According to Deyra Aguilar ’24, the co-president of ZA, “Every semester we hold ‘Fireside Poetry,’ where students can come and listen or read poetry that they’ve either written or can be their favorite poem. Next week we are holding a coffee house inspired by Bell Hooks’ novel ‘All About Love.’ [We’ll be] focusing on self-love and its importance within the community.”
Along with book-themed events, ZA is also involved in philanthropic work, like raising money to donate books to incarcerated people.
“We also hold more social events, like at the beginning of the year, ZA threw a big party which was quite a success,” Aguilar said.
Some ZA events are held solely for its members.
“These will be smaller events throughout the year, like a wine and cheese night or a collage night … just something that provides a break to ZA members from their busy weeks,” Aguilar said.

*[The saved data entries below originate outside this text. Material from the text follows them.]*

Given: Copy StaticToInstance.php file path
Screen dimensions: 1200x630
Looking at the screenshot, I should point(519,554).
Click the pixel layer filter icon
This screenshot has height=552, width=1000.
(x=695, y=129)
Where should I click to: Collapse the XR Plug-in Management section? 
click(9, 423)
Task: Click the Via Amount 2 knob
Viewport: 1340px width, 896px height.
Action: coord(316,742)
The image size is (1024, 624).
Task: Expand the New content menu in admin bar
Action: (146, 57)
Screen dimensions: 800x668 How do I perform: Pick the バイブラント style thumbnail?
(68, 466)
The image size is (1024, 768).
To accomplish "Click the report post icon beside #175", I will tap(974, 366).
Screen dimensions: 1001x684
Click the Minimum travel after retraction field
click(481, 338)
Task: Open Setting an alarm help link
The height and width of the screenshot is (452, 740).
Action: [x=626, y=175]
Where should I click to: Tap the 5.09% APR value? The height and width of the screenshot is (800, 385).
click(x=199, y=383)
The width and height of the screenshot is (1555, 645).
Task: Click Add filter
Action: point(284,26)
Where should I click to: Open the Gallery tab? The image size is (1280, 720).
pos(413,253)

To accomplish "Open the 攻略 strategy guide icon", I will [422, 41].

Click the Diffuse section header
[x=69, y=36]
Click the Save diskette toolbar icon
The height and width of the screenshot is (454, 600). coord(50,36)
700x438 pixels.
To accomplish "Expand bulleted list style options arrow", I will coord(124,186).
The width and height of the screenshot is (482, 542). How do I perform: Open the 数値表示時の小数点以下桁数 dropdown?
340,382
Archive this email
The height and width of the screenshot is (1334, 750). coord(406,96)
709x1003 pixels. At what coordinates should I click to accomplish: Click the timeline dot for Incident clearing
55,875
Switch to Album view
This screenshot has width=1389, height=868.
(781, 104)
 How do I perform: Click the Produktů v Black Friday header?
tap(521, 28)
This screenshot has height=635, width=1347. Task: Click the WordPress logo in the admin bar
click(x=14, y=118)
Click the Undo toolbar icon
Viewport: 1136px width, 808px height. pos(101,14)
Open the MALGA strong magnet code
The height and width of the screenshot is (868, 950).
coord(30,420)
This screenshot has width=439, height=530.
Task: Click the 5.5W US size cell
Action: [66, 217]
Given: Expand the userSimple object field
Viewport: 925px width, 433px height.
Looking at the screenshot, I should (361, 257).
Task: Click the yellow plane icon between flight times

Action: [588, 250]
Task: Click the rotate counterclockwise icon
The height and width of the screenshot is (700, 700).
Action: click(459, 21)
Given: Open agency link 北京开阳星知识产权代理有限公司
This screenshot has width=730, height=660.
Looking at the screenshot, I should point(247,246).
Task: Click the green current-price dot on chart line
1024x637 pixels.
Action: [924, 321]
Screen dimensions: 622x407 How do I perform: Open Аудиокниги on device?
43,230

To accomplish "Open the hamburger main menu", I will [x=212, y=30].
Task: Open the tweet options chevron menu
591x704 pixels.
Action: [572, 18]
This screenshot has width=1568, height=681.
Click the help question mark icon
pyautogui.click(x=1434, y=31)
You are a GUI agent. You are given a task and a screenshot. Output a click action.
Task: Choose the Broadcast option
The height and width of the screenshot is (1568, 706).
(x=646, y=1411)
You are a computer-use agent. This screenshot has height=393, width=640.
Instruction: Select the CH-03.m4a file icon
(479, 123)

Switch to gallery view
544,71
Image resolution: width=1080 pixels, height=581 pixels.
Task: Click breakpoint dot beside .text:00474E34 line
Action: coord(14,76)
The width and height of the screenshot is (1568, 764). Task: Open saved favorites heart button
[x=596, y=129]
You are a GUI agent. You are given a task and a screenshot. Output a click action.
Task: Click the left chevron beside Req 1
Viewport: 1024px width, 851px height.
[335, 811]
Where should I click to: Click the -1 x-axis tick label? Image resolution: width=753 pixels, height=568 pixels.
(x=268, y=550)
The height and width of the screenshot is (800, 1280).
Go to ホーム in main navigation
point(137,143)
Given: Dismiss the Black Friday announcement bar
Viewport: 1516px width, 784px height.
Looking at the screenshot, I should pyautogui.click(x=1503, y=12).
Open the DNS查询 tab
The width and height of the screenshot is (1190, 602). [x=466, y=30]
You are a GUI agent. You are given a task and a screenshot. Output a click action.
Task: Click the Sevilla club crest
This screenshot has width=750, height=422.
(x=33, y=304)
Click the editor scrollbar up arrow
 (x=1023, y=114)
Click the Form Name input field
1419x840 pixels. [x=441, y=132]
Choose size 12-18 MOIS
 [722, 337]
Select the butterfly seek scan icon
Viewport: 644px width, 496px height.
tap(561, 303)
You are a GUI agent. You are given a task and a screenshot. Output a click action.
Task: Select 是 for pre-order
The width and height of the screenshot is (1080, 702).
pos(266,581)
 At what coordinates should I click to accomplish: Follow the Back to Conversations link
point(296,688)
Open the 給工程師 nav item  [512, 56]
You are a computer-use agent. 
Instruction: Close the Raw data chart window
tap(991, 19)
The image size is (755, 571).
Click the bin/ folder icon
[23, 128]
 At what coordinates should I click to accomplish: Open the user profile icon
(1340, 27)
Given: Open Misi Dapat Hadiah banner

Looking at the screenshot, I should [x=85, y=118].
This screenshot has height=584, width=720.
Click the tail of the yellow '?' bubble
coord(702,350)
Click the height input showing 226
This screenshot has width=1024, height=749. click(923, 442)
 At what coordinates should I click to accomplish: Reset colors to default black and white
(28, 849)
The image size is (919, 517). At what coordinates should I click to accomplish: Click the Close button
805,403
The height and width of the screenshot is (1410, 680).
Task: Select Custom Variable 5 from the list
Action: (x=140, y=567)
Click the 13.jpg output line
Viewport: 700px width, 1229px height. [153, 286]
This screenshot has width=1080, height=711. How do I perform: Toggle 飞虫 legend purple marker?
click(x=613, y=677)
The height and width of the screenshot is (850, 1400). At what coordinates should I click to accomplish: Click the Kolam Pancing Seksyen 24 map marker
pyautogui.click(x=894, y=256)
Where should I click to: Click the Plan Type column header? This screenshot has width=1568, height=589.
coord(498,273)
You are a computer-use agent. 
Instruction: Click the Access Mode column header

ZA holds four teas that are open to anyone interested in joining. Applicants have to attend three out of four events in order to apply. The first three teas comprise thirty minutes of general socializing, after which students are split off into groups and members go around answering questions related to the tea’s theme.
“Last Tuesday we had a theme about twisted fairy tales,” Aguilar said. The fourth tea is typically something more relaxed, like a collage night, which is only opened to applicants. Aguilar said, “There are lunches and dinners the whole week, in case someone could not make it to the teas.”
When selecting members, Aguilar described ZA’s main criteria as: “Do we see this person helping the space and growing with it? [Membership] is a very give and take relationship, and it has to be mutual on both fronts.” The community ZA creates is what makes it stand out. “You keep a lot of connections post-grad just being a part of ZA,” Aguilar said.
Founded in 1877, the Shakespeare Society (aka Shakes) is centered on the study of Shakespeare and his works. They put on one of Shakespeare’s plays almost every semester, most recently “Macbeth” and “Twelfth Night.” This semester, Shakes will be presenting “As You Like It.” The society organized four teas this spring, and interested students were required to attend two of them to apply. Society members did not respond to requests for comment.